Saturday, March 31, 2018

Prompt #310 – National Poetry Month 2018



Established by the Academy of American Poets in 1996, National Poetry Month begins on April 1st and runs through April 30th.  This month-long celebration of poetry is held annually “to widen the attention of individuals and the media to the art of poetry, to living poets, to our complex poetic heritage, and to poetry books and journals of wide aesthetic range and concern.” During April, poets, poetry lovers, publishers, booksellers, literary organizations, libraries, and schools throughout the US celebrate poetry.

One of the challenges of NPM is to read and/or write a poem every day. Over the years since I started this blog, every National Poetry Month I’ve included various example poems, inspiration words and phrases, and selected lines from well-known poems to serve as “mentors” for interested blog readers. Sometimes, getting the right “jumpstart” can be challenging, and a good example can advise and guide both imagination and sensibility, take some of the risk out of getting started, and encourage poets to take risks in their own work.

This year for National Poetry Month, you’ll find thirty quotes (one for each day in April) about poetry by well-known thinkers and poets, ancient to modern. I’ve “collected” quotes about poetry for a long time, and it’s wonderful to share some of them with you here on the blog.

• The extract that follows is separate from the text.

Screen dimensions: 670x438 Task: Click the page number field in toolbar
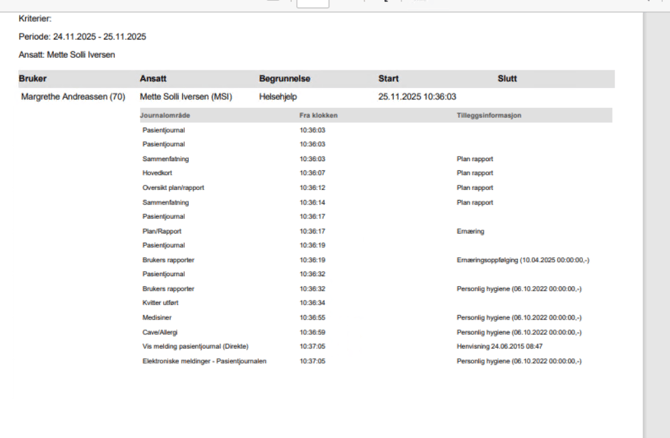[313, 3]

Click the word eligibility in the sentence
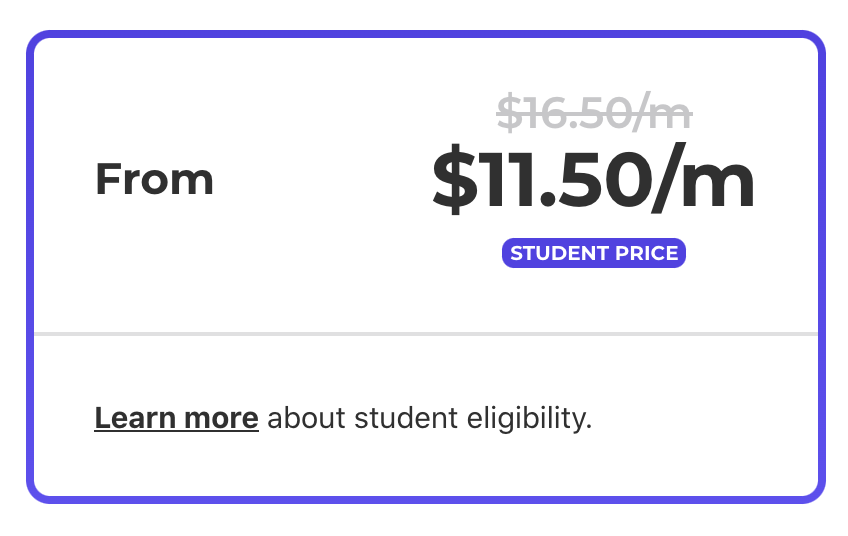529,419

My idea is for you to read a quote each day, think about it, possibly locate and read a poem by the poet, and then write a poem of your own that’s inspired by either the quote or by the poem. Alternatively (and this could be fun), you might try writing your own quote about poetry. This is a little different from other years, and I hope you enjoy the process.

As always, your sharing is welcome,
so please be post your thoughts and poems as comments!

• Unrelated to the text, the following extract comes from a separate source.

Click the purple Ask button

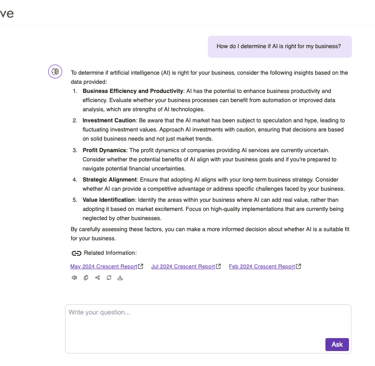337,344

Regular weekly prompts will resume in May.
In the meantime, I wish you a wonderful and poetry-filled April!
Happy National Poetry Month!


Tips:

1. Let your reactions to the quotes surprise you. Begin with no expectations, and let your poems take you where they want to go.

2. Give the quotes your own spin, twist and turn them, let the phrases trigger personal responses: pin down your ghosts, identify your frailties, build bridges and cross rivers, take chances!

3. Keep in mind that writing a poem a day doesn’t mean you have to “finish” each poem immediately. You can write a draft each day and set your drafts aside to work on later.

4. Whatever you do this month, find some time (a little or a lot) to enjoy some poetry!

Let the poeming begin!



April 1: Poetry is finer and more philosophical than history; for poetry expresses the universal, and history only the particular. —Aristotle (384 BC-322 BC)

April 2: Poetry comes nearer to vital truth than history. —Plato (BC 427-BC 347)

April 3: Poetry is the journal of a sea animal living on land, wanting to fly in the sky. —Carl Sandburg (1878-1967)

April 4: If I feel physically as if the top of my head were taken off, I know that is poetry. —Emily Dickinson (1830-1886)

April 5: Poetry is not a turning loose of emotion, but an escape from emotion; it is not the expression of personality but an escape from personality. But, of course, only those we have personality and emotion know what it means to want to escape from these things.  —T. S. Eliot  (1888-1965)

April 6: Poetry is not an expression of the party line. It’s that time of night, lying in bed, thinking what you really think, making the private world public, that’s what the poet does. —Allen Ginsberg (1926-1997)

April 7: Poetry is the universal language which the heart holds with nature and itself. He who has a contempt for poetry, cannot have much respect for himself, or for anything else. —William Hazlitt (1778-1830)

April 8: Poetry is the achievement of the synthesis of hyacinths and biscuits. —Carl Sandburg (1878-1967)

April 9: It is a sad fact about our culture that a poet can earn much more money writing or talking about his art than he can by practicing it.  —W. H. Auden (1907-1973)

April 10: Any healthy man [woman] can go without food for two days—but not without poetry. —Charles Baudelaire (1821-1867)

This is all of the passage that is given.